Why alerts need acceptance tests
Most alerts are never proven to fire. They sit in Prometheus or Datadog config for years until the day they should page and silently don't.
An acceptance test confirms the rule actually triggers under the failure mode it claims to detect. Without it, you have a config file, not a detector.
Test once at creation, then once per quarter. Drift in metric labels or query semantics breaks rules without warning.
How to run the test
Inject the failure. For a high-error-rate alert, route 5% of traffic to a chaos endpoint that returns 500s for 10 minutes.
Confirm the page lands in the right channel within the expected window. Burn-rate alerts have explicit windows; verify both the fast and slow burn fire.
Tag the alert metadata: last_tested, tested_by, test_method. Surface this in the alert catalog so reviewers can see staleness at a glance.
What to track
Total alerts, tested alerts, untested alerts, alerts whose last test is older than 90 days. Publish weekly.
Failed tests. An alert that was supposed to fire and didn't is a higher-priority defect than a flaky test.
Drift events. When a rule's underlying metric is renamed or relabeled, mark all its tests stale until re-run.
Tooling that helps
promtool test rules covers the unit-test layer for Prometheus. Pair with synthetic load injection in staging.
Datadog's monitor recovery tests and synthetic API tests cover the SaaS path. Trigger via Terraform from CI.

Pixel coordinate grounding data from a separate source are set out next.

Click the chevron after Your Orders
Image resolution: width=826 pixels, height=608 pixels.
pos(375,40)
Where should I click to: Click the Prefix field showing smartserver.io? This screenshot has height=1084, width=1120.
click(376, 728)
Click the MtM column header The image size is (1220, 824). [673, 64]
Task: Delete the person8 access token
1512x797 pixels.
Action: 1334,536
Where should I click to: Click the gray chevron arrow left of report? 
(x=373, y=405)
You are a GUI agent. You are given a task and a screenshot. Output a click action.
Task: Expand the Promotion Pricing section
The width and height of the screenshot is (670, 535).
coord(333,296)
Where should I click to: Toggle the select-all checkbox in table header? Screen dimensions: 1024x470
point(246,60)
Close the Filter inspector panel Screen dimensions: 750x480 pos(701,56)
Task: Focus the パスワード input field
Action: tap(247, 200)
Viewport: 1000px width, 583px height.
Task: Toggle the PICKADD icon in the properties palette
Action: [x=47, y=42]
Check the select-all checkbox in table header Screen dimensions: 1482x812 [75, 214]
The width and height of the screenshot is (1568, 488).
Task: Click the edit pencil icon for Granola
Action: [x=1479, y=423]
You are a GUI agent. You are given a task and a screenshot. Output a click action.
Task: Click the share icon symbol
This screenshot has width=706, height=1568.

Argo Workflows or GitHub Actions can run quarterly validations. Open a Jira ticket automatically when a test fails.
Adopt incrementally
Start with paging-tier alerts only. Critical pages get tested first; ticket-only and email alerts get the same treatment once the critical tier is green.
Tie acceptance status to the incident review template. A post-incident finding that the alert was untested becomes its own action item.
Skip if the alert volume is under 30 rules. The overhead is real; tiny shops should focus on culling instead.